Чудеса продолжаются: приносят обед из трёх блюд – протёртое первое, протёртое второе и компот. И даже салат. После обеда нам предлагают погулять:
– Мы его каждый день на свежий воздух выкатываем, на балкон (это правда, я видела на балконах ребят на колясках), а вы с ним погуляйте по дорожкам.
Нам дают красивую красную кепку. Или мне кажется, что она очень красивая. Просто прекрасная!
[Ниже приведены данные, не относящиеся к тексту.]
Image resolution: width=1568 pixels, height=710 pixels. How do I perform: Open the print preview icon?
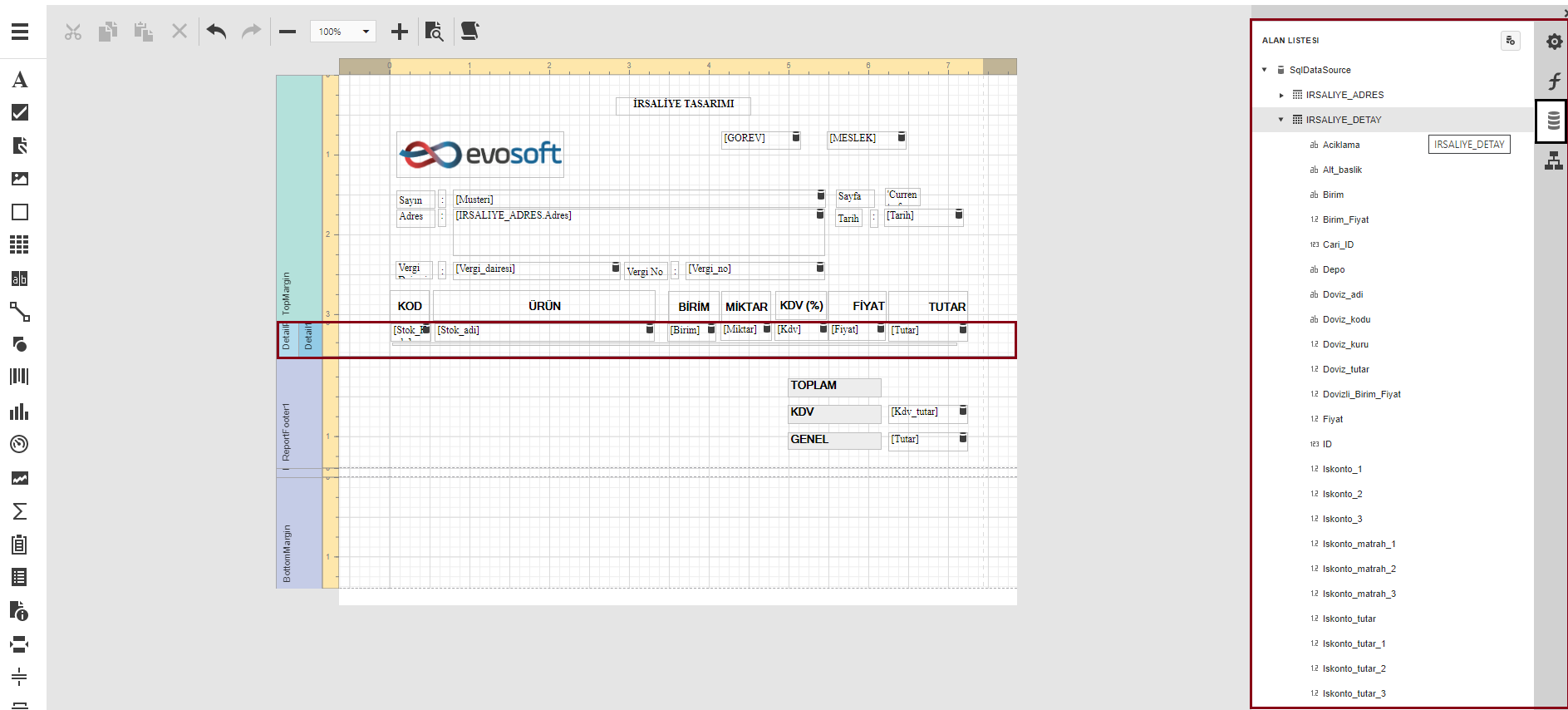point(434,32)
Мы гуляем по дорожкам среди высоченной травы, шиповника и акаций. Вспоминаю про Никитину любовь к звукам и делаю свисток из акации. Никита слушает, склонив голову на бок. Потом я сижу на скамейке, повернув Никиту в коляске лицом к себе, и читаю ему Честертона. Не знаю, что Никита понимает, но книга ему нравится: он хватается за страницу и отрывает кусочек. Он говорит «ой!» и что-то вроде «подожди» – «пжди-ии».
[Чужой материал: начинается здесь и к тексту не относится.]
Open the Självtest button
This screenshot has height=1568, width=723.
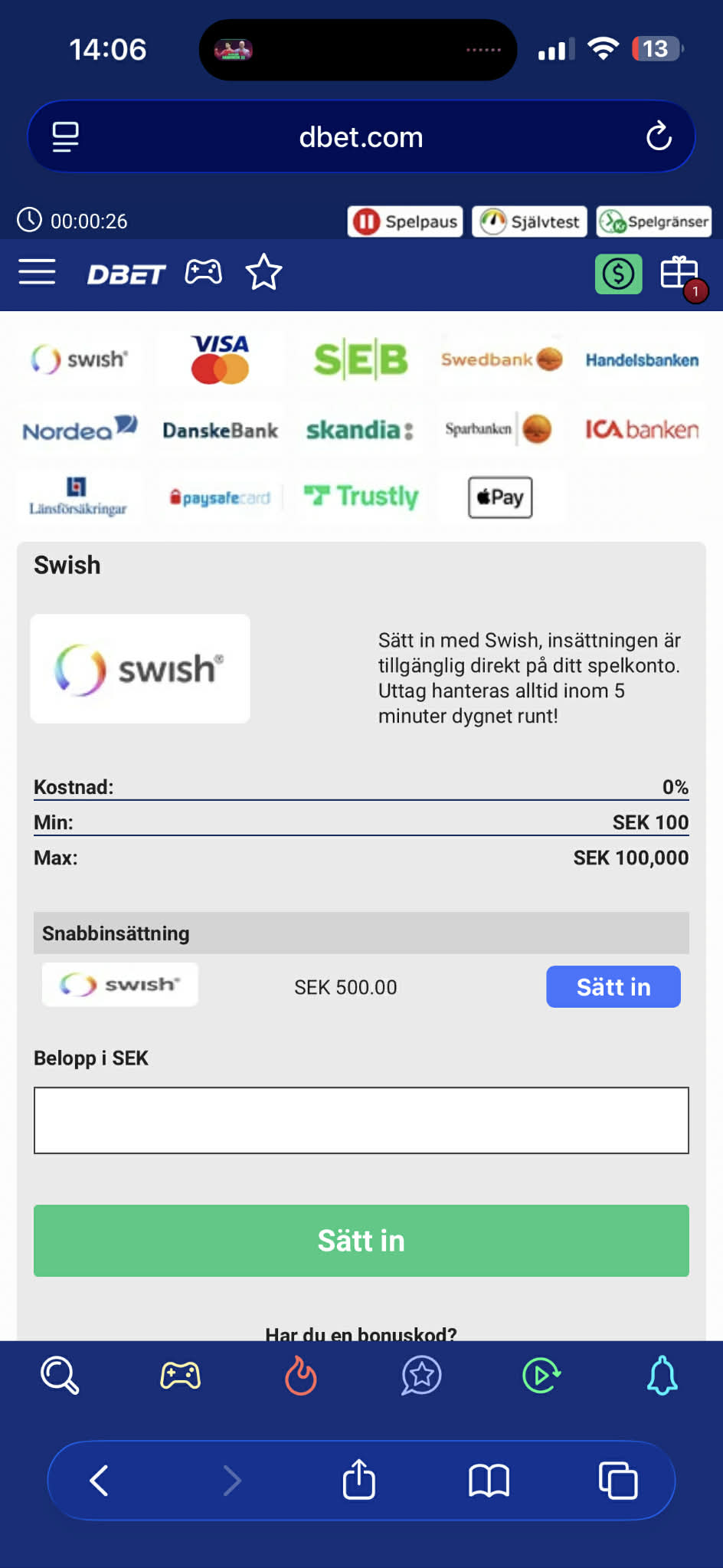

Да, этот интернат – такой же, как и все другие интернаты. За редчайшим исключением. Но я почти счастлива. Вспоминаю анекдот: «да, ужас. Но не ужас-ужас-ужас!!!» Я возвращаю Никиту в палату, прощаюсь с ним и выхожу на крыльцо интерната. Начинается дождь. Под навесом стоит проживающая.
Говорит мне:
– Ой, какой хороший мальчик! Ты чей такой послушный? А где твой зонтик? Ну-ка марш домой!
Люда
В отделении новенькая. С виду лет пятидесяти, полная, улыбчивая, в домашних тапочках.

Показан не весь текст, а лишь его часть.